Matthew McConaughey has made some interesting career choices of late. For too long – essentially all of the noughties – McConaughey concentrated on making terrible romantic comedies, but now he’s turned his back on them to concentrate on meatier roles in smaller films.
First came The Lincoln Lawyer, and soon he’ll be seen in Steven Soderbergh’s Magic Mike, thriller The Paperboy and war movie Thunder Run. But first there’s Killer Joe. Directed by William Friedkin, Killer Joe is ostensibly a dark crime thriller about a warped police officer turned hitman. Can McConaughey pull off this change of direction, or will he revert back to the comfortable tropes of the romcom? Let’s pick through the Killer Joe trailer for clues:
1) Well, this is encouraging. Our first real look at Matthew McConaughey as Killer Joe, and he looks determined to take this seriously. He’s moody, nervous and paranoid. Perhaps a little too fond of cowboy get-up, but we can probably let that slide for now.
2) However, soon we’re introduced to Juno Temple. This could go terribly wrong for a romcom stalwart like McConaughey but, judging by her unconventional dress sense and scraggly hair – not to mention that awful dreamcatcher hung on the lamp – she’s more “quirky best friend” than “primary love interest”. Phew.
3) If Killer Joe was a romcom, then this would be the bit where he goes to visit his buddies for an unusually frank chat about his feelings. But Killer Joe isn’t a romcom and, even though he appears to be visiting some friends here, it’s more likely that he’s talking about murder or extortion or death or whatever.

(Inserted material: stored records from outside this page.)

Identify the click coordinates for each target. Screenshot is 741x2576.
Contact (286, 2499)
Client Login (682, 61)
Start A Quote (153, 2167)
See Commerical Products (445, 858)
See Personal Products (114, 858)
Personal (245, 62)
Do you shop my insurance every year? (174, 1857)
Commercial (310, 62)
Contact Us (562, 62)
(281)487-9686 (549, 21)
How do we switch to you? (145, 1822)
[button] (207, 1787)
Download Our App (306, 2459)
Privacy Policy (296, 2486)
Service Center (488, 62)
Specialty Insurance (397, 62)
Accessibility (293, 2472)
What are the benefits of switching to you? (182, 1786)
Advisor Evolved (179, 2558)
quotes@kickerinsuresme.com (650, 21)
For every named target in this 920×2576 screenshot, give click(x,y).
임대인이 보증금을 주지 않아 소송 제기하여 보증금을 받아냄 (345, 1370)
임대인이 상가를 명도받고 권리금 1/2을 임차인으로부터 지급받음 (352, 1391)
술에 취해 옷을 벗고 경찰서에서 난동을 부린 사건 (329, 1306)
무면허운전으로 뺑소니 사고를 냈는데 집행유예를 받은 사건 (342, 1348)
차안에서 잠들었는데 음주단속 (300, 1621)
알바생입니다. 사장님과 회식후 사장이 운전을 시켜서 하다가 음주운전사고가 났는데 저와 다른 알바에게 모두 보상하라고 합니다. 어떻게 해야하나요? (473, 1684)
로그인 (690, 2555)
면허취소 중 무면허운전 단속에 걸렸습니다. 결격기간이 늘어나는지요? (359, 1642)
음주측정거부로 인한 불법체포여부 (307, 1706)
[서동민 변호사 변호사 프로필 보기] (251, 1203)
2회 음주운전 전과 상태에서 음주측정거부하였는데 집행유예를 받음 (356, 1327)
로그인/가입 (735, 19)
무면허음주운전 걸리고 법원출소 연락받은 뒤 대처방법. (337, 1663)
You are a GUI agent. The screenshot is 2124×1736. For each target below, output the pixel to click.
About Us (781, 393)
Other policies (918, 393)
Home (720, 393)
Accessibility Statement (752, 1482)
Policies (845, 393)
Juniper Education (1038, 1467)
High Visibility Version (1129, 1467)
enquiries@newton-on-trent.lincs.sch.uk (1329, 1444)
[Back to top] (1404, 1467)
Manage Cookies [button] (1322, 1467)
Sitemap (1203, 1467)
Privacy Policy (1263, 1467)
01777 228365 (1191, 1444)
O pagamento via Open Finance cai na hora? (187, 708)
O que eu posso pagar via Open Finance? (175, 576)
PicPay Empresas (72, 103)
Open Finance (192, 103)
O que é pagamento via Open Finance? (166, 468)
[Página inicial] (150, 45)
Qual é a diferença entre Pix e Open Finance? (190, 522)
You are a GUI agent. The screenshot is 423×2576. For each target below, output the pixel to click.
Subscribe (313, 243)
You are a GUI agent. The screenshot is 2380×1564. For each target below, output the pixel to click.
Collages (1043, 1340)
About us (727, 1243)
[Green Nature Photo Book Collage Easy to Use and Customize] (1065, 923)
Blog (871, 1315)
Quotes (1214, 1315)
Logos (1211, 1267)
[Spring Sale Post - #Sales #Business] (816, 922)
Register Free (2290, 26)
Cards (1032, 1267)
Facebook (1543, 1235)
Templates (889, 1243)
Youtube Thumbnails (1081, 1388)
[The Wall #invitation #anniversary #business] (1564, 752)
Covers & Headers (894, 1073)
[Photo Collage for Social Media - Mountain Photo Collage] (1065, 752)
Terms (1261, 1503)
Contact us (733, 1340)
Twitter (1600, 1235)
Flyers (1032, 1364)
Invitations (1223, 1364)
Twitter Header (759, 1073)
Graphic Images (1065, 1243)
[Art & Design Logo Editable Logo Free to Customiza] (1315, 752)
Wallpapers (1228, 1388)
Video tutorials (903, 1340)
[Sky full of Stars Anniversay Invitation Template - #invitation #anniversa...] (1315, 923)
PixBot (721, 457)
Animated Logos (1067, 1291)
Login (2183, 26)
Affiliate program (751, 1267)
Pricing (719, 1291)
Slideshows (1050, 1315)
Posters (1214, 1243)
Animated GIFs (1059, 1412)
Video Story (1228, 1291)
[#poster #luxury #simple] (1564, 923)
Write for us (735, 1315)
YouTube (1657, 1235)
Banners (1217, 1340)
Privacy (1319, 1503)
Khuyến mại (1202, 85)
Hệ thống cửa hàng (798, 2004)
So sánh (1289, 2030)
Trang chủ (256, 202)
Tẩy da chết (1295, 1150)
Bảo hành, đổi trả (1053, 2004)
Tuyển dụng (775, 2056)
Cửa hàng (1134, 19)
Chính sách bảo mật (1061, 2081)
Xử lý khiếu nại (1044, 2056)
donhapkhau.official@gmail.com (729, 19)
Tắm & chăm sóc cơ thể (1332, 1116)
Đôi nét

4) But then Juno Temple starts dancing to herself in the street, all backlit by the sun. If Killer Joe was a romcom, this would spell trouble – it’d probably be followed by a shot of Matthew McConaughey falling for her childlike naivety. But Killer Joe isn’t a romcom, so it’ll obviously be followed by something much darker.
5) Oh nuts. I take all that back. Turns out the next shot really is of Matthew McConaughey falling for her childlike naivety. Killer Joe has tried its hardest, but McConaughey just can’t resist falling back on his old romcom impulses. This is going to be How to Lose a Guy in 10 Days all over again.
6) But the course of true love won’t run all that smoothly, because Juno Temple looks like she’s already entangled with Emile Hirsch, a man who shares her love for walking down railway tracks while looking like she’s been severely beaten. So now McConaughey has to prove his love for Juno Temple. But how? By appearing at her front door with a series of placards that express his feelings? By chasing her to an airport right before her flight leaves?
7) Nope. He just pays some burly-looking biker chaps to beat Emile Hirsch up in an alley. Classic.
8) It worked, too. Smacking Hirsch to a pulp has paved the way for romance. Now McConaughey and Temple can have a cosy candlelit dinner, realise that true love can cross all manner of social boundaries and get married in a montage at the end of the film to the strains of This Will Be an Everlasting Love by Natalie Cole.
9) Oh, hang on, a car’s blown up. This didn’t happen in Maid in Manhattan. Or Ghosts of Girlfriends Past, for that matter.
10) And now Juno Temple has ditched Matthew McConaughey in favour of a tiny lizard. Look, I’ll level with you. I really have no idea of what’s going on here. Killer Joe is either the best romcom ever, the worst romcom ever or not even a romcom at all. You’re on your own with this one.